**** EXTRACTED DATA

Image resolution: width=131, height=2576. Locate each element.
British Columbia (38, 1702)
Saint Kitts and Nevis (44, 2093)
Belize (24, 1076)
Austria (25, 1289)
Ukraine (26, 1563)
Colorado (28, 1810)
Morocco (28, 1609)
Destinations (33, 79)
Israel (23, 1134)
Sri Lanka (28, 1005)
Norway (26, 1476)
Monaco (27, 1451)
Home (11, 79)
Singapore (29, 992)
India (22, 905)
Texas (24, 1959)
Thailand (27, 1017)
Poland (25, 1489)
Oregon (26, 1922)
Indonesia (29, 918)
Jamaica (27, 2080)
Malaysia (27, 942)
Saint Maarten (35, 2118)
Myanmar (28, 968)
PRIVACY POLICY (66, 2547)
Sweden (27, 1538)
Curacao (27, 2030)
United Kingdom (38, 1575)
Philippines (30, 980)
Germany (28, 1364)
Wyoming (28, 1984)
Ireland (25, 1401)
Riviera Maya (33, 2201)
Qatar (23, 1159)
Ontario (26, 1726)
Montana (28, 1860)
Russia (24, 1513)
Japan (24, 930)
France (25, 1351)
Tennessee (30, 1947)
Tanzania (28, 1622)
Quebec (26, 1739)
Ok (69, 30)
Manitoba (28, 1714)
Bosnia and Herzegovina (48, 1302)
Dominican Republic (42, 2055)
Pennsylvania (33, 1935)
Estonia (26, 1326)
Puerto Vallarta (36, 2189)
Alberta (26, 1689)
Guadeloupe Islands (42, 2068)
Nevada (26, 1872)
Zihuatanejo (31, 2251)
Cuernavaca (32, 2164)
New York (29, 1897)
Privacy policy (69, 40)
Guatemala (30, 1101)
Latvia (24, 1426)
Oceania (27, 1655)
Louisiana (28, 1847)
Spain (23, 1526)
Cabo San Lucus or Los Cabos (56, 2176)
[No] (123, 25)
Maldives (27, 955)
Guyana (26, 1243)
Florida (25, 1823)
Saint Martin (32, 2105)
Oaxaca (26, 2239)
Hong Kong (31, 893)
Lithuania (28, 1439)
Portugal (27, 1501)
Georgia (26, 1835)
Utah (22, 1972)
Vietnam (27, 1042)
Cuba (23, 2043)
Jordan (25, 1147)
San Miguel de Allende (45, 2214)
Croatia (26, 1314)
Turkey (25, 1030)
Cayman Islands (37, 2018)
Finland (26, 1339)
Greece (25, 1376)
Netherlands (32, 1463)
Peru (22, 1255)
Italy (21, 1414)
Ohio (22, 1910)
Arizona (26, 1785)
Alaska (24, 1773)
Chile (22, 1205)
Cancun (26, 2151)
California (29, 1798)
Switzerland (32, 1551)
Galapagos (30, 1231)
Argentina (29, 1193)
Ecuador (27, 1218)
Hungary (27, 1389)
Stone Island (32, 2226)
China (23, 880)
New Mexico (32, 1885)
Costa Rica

********

## WORK ORDER
Set the whole listing down, word for word.

## RESULT
Image resolution: width=131, height=2576. Locate each element.
British Columbia (38, 1702)
Saint Kitts and Nevis (44, 2093)
Belize (24, 1076)
Austria (25, 1289)
Ukraine (26, 1563)
Colorado (28, 1810)
Morocco (28, 1609)
Destinations (33, 79)
Israel (23, 1134)
Sri Lanka (28, 1005)
Norway (26, 1476)
Monaco (27, 1451)
Home (11, 79)
Singapore (29, 992)
India (22, 905)
Texas (24, 1959)
Thailand (27, 1017)
Poland (25, 1489)
Oregon (26, 1922)
Indonesia (29, 918)
Jamaica (27, 2080)
Malaysia (27, 942)
Saint Maarten (35, 2118)
Myanmar (28, 968)
PRIVACY POLICY (66, 2547)
Sweden (27, 1538)
Curacao (27, 2030)
United Kingdom (38, 1575)
Philippines (30, 980)
Germany (28, 1364)
Wyoming (28, 1984)
Ireland (25, 1401)
Riviera Maya (33, 2201)
Qatar (23, 1159)
Ontario (26, 1726)
Montana (28, 1860)
Russia (24, 1513)
Japan (24, 930)
France (25, 1351)
Tennessee (30, 1947)
Tanzania (28, 1622)
Quebec (26, 1739)
Ok (69, 30)
Manitoba (28, 1714)
Bosnia and Herzegovina (48, 1302)
Dominican Republic (42, 2055)
Pennsylvania (33, 1935)
Estonia (26, 1326)
Puerto Vallarta (36, 2189)
Alberta (26, 1689)
Guadeloupe Islands (42, 2068)
Nevada (26, 1872)
Zihuatanejo (31, 2251)
Cuernavaca (32, 2164)
New York (29, 1897)
Privacy policy (69, 40)
Guatemala (30, 1101)
Latvia (24, 1426)
Oceania (27, 1655)
Louisiana (28, 1847)
Spain (23, 1526)
Cabo San Lucus or Los Cabos (56, 2176)
[No] (123, 25)
Maldives (27, 955)
Guyana (26, 1243)
Florida (25, 1823)
Saint Martin (32, 2105)
Oaxaca (26, 2239)
Hong Kong (31, 893)
Lithuania (28, 1439)
Portugal (27, 1501)
Georgia (26, 1835)
Utah (22, 1972)
Vietnam (27, 1042)
Cuba (23, 2043)
Jordan (25, 1147)
San Miguel de Allende (45, 2214)
Croatia (26, 1314)
Turkey (25, 1030)
Cayman Islands (37, 2018)
Finland (26, 1339)
Greece (25, 1376)
Netherlands (32, 1463)
Peru (22, 1255)
Italy (21, 1414)
Ohio (22, 1910)
Arizona (26, 1785)
Alaska (24, 1773)
Chile (22, 1205)
Cancun (26, 2151)
California (29, 1798)
Switzerland (32, 1551)
Galapagos (30, 1231)
Argentina (29, 1193)
Ecuador (27, 1218)
Hungary (27, 1389)
Stone Island (32, 2226)
China (23, 880)
New Mexico (32, 1885)
Costa Rica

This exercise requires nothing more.